→ **Provided data**

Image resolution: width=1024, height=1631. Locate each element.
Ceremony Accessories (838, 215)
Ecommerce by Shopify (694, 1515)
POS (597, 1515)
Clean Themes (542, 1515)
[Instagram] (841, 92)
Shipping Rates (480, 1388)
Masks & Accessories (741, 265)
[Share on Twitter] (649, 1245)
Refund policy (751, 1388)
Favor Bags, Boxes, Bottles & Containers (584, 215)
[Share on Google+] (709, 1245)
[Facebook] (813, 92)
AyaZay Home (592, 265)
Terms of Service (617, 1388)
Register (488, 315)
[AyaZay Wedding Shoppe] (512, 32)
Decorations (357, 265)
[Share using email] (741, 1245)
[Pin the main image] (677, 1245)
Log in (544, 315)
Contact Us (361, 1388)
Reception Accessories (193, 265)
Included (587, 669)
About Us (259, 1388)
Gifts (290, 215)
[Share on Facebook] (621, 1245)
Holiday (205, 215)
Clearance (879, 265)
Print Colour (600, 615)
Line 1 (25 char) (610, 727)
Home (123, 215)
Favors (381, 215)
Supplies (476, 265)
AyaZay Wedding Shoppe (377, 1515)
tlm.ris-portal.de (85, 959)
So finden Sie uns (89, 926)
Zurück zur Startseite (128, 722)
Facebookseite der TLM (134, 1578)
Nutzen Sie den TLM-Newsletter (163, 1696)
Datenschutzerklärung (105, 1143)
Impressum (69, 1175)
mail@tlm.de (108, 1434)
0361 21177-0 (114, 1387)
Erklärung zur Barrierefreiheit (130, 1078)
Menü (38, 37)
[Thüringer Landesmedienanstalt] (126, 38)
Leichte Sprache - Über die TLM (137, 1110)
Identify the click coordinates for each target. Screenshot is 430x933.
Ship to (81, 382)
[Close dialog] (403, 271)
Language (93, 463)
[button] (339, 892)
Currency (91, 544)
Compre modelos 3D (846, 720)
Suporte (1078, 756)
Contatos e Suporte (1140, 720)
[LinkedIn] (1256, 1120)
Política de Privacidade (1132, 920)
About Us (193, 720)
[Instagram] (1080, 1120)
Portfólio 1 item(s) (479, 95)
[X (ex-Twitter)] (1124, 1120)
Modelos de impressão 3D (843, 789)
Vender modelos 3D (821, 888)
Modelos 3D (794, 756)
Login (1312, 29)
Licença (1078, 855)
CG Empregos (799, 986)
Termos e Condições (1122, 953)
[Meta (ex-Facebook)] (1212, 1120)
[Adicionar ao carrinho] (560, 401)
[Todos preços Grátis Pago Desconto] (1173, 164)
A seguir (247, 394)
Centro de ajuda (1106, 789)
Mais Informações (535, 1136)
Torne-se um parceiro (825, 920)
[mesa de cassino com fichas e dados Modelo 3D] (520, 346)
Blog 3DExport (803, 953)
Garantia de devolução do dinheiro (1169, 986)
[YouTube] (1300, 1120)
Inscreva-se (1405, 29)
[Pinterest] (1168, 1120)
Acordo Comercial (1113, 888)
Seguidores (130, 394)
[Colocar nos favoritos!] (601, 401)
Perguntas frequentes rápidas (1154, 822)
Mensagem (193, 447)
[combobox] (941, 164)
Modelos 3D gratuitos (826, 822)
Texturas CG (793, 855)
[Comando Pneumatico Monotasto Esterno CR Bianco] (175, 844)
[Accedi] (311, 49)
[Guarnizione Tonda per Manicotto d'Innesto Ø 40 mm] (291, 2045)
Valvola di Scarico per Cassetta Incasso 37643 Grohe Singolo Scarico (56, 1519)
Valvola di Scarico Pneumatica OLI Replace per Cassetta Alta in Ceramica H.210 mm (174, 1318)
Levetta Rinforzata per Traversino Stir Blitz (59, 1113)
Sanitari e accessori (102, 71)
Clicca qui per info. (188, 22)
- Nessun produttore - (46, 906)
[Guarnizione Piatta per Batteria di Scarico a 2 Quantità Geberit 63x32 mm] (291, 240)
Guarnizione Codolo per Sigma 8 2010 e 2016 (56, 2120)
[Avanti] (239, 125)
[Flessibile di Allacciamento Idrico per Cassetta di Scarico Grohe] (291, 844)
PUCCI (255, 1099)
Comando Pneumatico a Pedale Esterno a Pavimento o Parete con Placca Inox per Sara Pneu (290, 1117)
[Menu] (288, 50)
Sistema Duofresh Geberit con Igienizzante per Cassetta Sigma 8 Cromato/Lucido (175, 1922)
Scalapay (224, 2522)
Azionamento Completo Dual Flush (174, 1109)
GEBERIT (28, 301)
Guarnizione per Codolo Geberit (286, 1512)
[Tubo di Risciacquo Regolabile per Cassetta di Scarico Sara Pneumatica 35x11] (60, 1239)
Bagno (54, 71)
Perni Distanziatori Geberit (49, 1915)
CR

→ **Problem details**
Every line above has to be restated word for word.

→ **Task response**
Image resolution: width=1024, height=1631. Locate each element.
Ceremony Accessories (838, 215)
Ecommerce by Shopify (694, 1515)
POS (597, 1515)
Clean Themes (542, 1515)
[Instagram] (841, 92)
Shipping Rates (480, 1388)
Masks & Accessories (741, 265)
[Share on Twitter] (649, 1245)
Refund policy (751, 1388)
Favor Bags, Boxes, Bottles & Containers (584, 215)
[Share on Google+] (709, 1245)
[Facebook] (813, 92)
AyaZay Home (592, 265)
Terms of Service (617, 1388)
Register (488, 315)
[AyaZay Wedding Shoppe] (512, 32)
Decorations (357, 265)
[Share using email] (741, 1245)
[Pin the main image] (677, 1245)
Log in (544, 315)
Contact Us (361, 1388)
Reception Accessories (193, 265)
Included (587, 669)
About Us (259, 1388)
Gifts (290, 215)
[Share on Facebook] (621, 1245)
Holiday (205, 215)
Clearance (879, 265)
Print Colour (600, 615)
Line 1 (25 char) (610, 727)
Home (123, 215)
Favors (381, 215)
Supplies (476, 265)
AyaZay Wedding Shoppe (377, 1515)
tlm.ris-portal.de (85, 959)
So finden Sie uns (89, 926)
Zurück zur Startseite (128, 722)
Facebookseite der TLM (134, 1578)
Nutzen Sie den TLM-Newsletter (163, 1696)
Datenschutzerklärung (105, 1143)
Impressum (69, 1175)
mail@tlm.de (108, 1434)
0361 21177-0 (114, 1387)
Erklärung zur Barrierefreiheit (130, 1078)
Menü (38, 37)
[Thüringer Landesmedienanstalt] (126, 38)
Leichte Sprache - Über die TLM (137, 1110)
Identify the click coordinates for each target. Screenshot is 430x933.
Ship to (81, 382)
[Close dialog] (403, 271)
Language (93, 463)
[button] (339, 892)
Currency (91, 544)
Compre modelos 3D (846, 720)
Suporte (1078, 756)
Contatos e Suporte (1140, 720)
[LinkedIn] (1256, 1120)
Política de Privacidade (1132, 920)
About Us (193, 720)
[Instagram] (1080, 1120)
Portfólio 1 item(s) (479, 95)
[X (ex-Twitter)] (1124, 1120)
Modelos de impressão 3D (843, 789)
Vender modelos 3D (821, 888)
Modelos 3D (794, 756)
Login (1312, 29)
Licença (1078, 855)
CG Empregos (799, 986)
Termos e Condições (1122, 953)
[Meta (ex-Facebook)] (1212, 1120)
[Adicionar ao carrinho] (560, 401)
[Todos preços Grátis Pago Desconto] (1173, 164)
A seguir (247, 394)
Centro de ajuda (1106, 789)
Mais Informações (535, 1136)
Torne-se um parceiro (825, 920)
[mesa de cassino com fichas e dados Modelo 3D] (520, 346)
Blog 3DExport (803, 953)
Garantia de devolução do dinheiro (1169, 986)
[YouTube] (1300, 1120)
Inscreva-se (1405, 29)
[Pinterest] (1168, 1120)
Acordo Comercial (1113, 888)
Seguidores (130, 394)
[Colocar nos favoritos!] (601, 401)
Perguntas frequentes rápidas (1154, 822)
Mensagem (193, 447)
[combobox] (941, 164)
Modelos 3D gratuitos (826, 822)
Texturas CG (793, 855)
[Comando Pneumatico Monotasto Esterno CR Bianco] (175, 844)
[Accedi] (311, 49)
[Guarnizione Tonda per Manicotto d'Innesto Ø 40 mm] (291, 2045)
Valvola di Scarico per Cassetta Incasso 37643 Grohe Singolo Scarico (56, 1519)
Valvola di Scarico Pneumatica OLI Replace per Cassetta Alta in Ceramica H.210 mm (174, 1318)
Levetta Rinforzata per Traversino Stir Blitz (59, 1113)
Sanitari e accessori (102, 71)
Clicca qui per info. (188, 22)
- Nessun produttore - (46, 906)
[Guarnizione Piatta per Batteria di Scarico a 2 Quantità Geberit 63x32 mm] (291, 240)
Guarnizione Codolo per Sigma 8 2010 e 2016 (56, 2120)
[Avanti] (239, 125)
[Flessibile di Allacciamento Idrico per Cassetta di Scarico Grohe] (291, 844)
PUCCI (255, 1099)
Comando Pneumatico a Pedale Esterno a Pavimento o Parete con Placca Inox per Sara Pneu (290, 1117)
[Menu] (288, 50)
Sistema Duofresh Geberit con Igienizzante per Cassetta Sigma 8 Cromato/Lucido (175, 1922)
Scalapay (224, 2522)
Azionamento Completo Dual Flush (174, 1109)
GEBERIT (28, 301)
Guarnizione per Codolo Geberit (286, 1512)
[Tubo di Risciacquo Regolabile per Cassetta di Scarico Sara Pneumatica 35x11] (60, 1239)
Bagno (54, 71)
Perni Distanziatori Geberit (49, 1915)
CR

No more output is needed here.